Lawmakers: Remove EPA's enforcement of water standards
A bill passed by the House would revise the Clean Water Act to give states more authority to determine water quality standards.
Story by Mitra Taj for Living on Earth. Listen to audio above for full report.
The U.S. House of Representatives recently passed a bill that would water down the federal government's responsibilities with regard to the Clean Water Act. Instead of enacting regulation through the Environmental Protection Agency, the bill proposes that clean water responsibility should go to the states.
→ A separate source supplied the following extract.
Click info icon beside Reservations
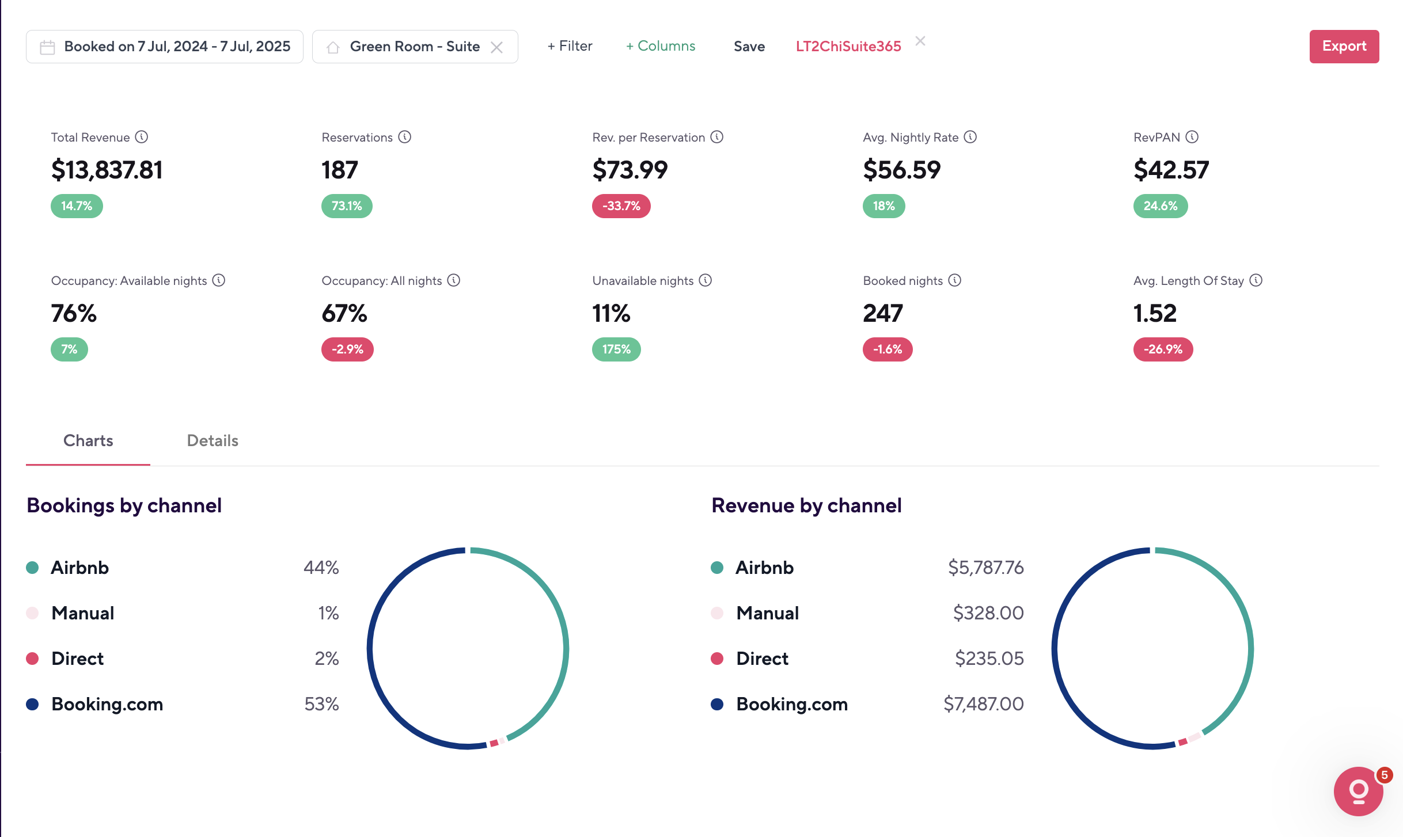 [405, 137]
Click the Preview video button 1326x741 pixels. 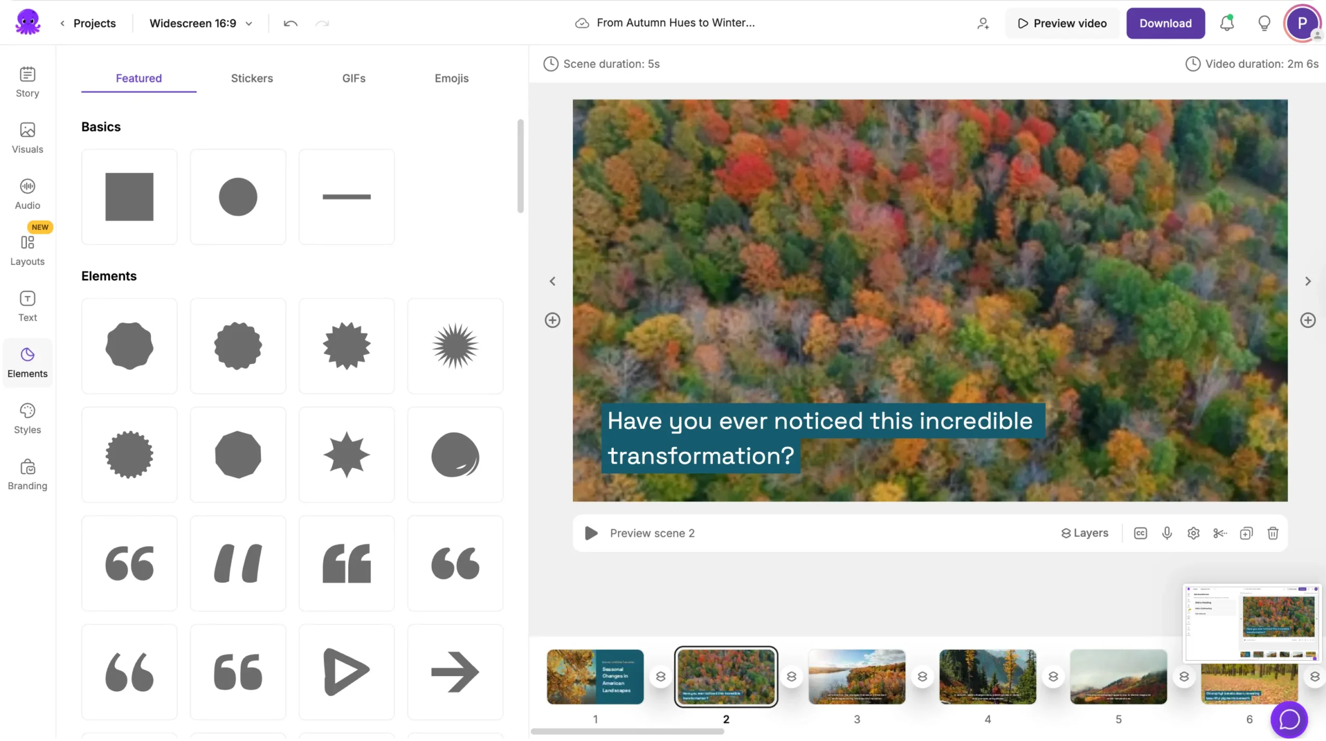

Historically the Clean Water Act, passed in 1972, has not allowed the federal government to regulate the biggest polluters to our nation's water supply: agricultural run-off. But now, Republican supporters of the bill, like Rep. Rob Bishop of Utah, believe that the Clean Water Act is long overdue for amendments to rein in the EPA. From the floor of the House, Bishop retold a story of a constituent who lost his beet farm because the EPA mistook his flooded property for protected wetlands.
"It is time to respect the idea that states care as much about their own states as the federal government would care about their states," Bishop said. "They probably care more."
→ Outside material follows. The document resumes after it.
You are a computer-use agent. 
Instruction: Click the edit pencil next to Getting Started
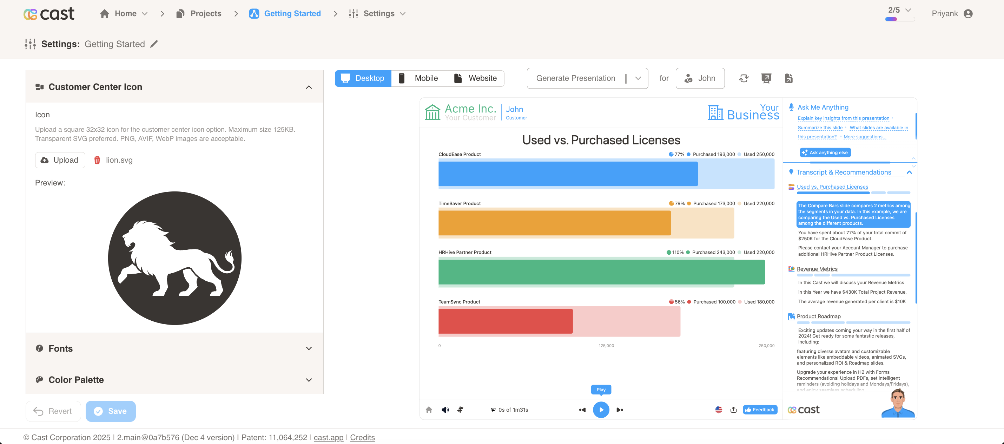click(x=154, y=44)
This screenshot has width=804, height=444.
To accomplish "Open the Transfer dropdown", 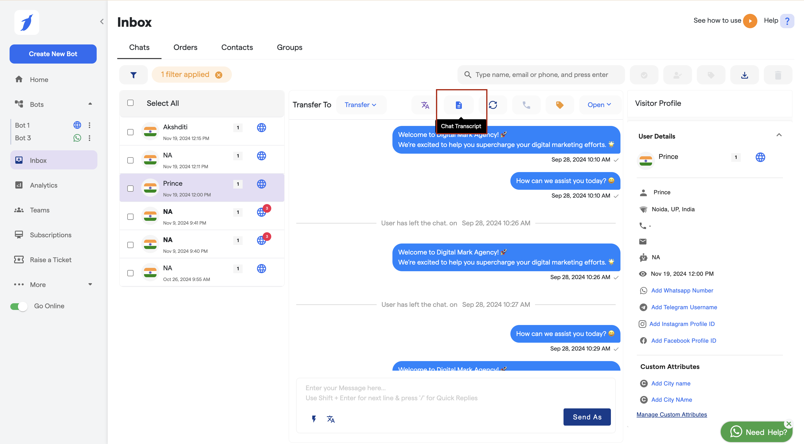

But it was due to shortcomings in state action that the Clean Water Act was passed at the federal level. Since the 1980s, the states that are part of the Chesapeake Bay watershed have been given over $6 billion and made many promises to clean up the bay. So far, none of their clean-up goals have been met.
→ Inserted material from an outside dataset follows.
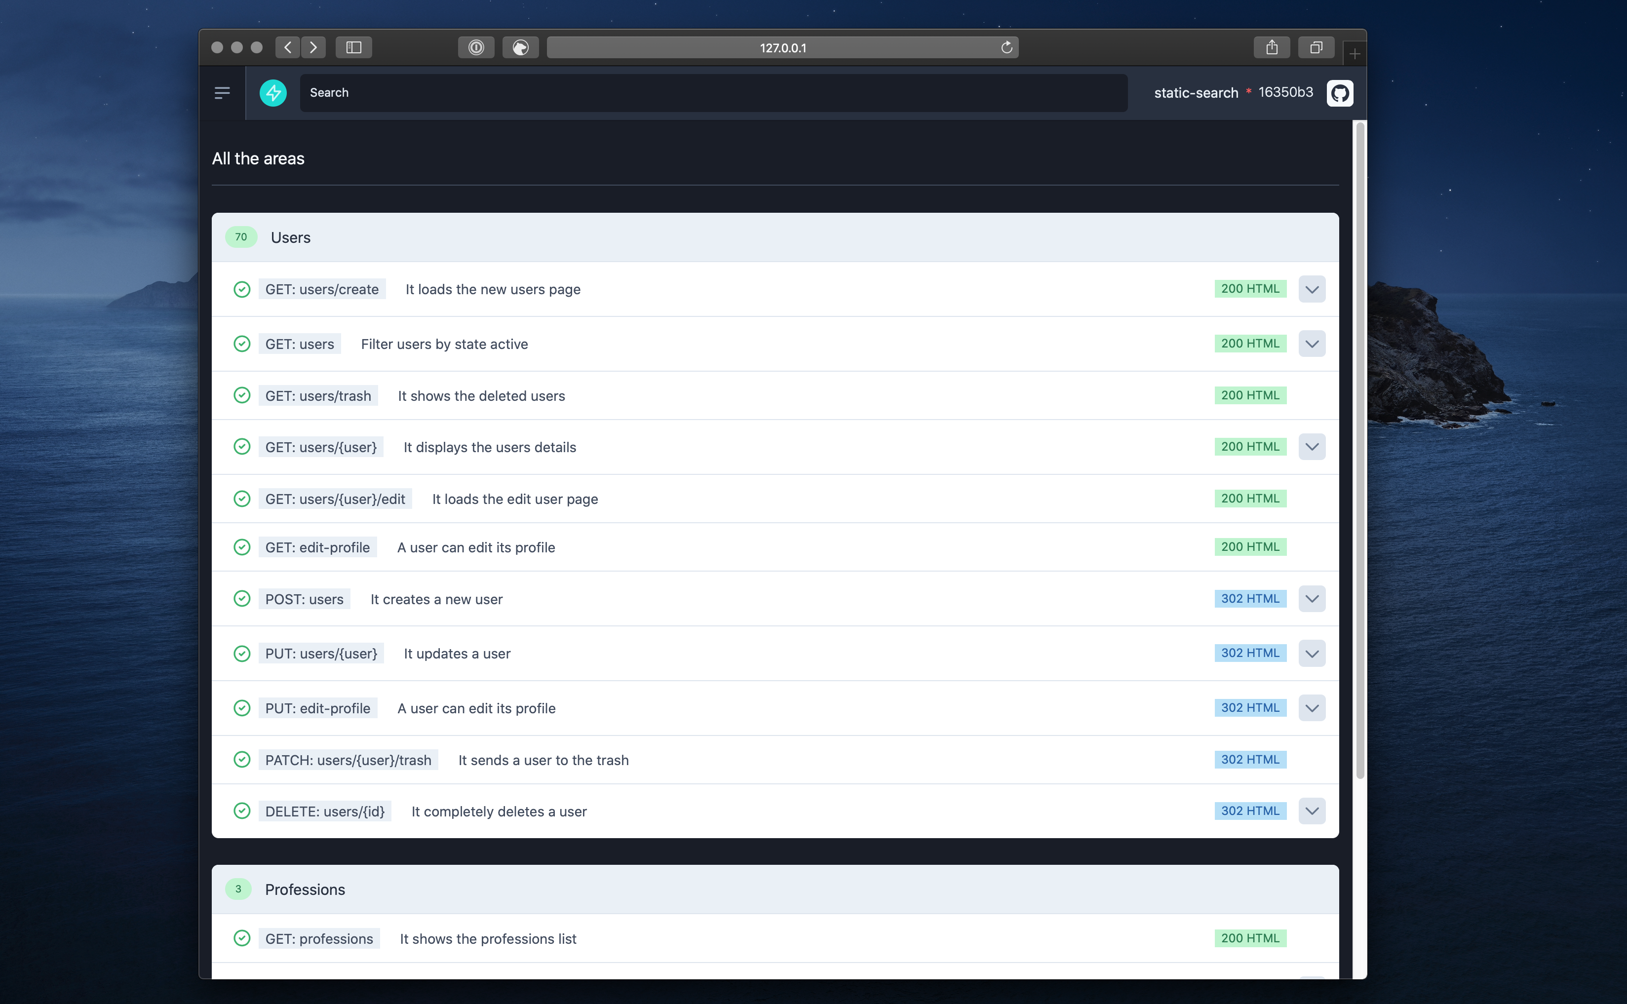Select the Users section header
"They just haven't done it. Agreement after agreement has been broken. The states haven't done what they needed to do," said Doug Siglin, federal affairs director for the Chesapeake Bay Foundation. The group sued the EPA for not enforcing an overarching clean-up plan for the bay. Since the lawsuit, the EPA has developed a stricter "pollution diet" for the seven jurisdictions that run off into the bay that must show results by 2025.
"Without that authority, without the EPA telling the states what to do, I'm very confident that [the clean-up] wouldn't happen," Siglin said.
But Kathy Mathers from the Fertilizer Institute points out that the EPA should not be able to regulate the states when it is not clear how much pollution each state is producing.
"For the EPA to step in and intend to implement a rule for individual states for an incredibly huge area, without even knowing what the sources of those nutrients are, we have a real problem with that," Mathers said.
The bill has to pass through the U.S. Senate where its likeliness to pass is tenuous.
"If this were a normal year, this legislation would not have a chance in the Senate. Pending an agreement about the debt ceiling, there's no predicting what will happen," Siglin said. "A bill like this might sneak through."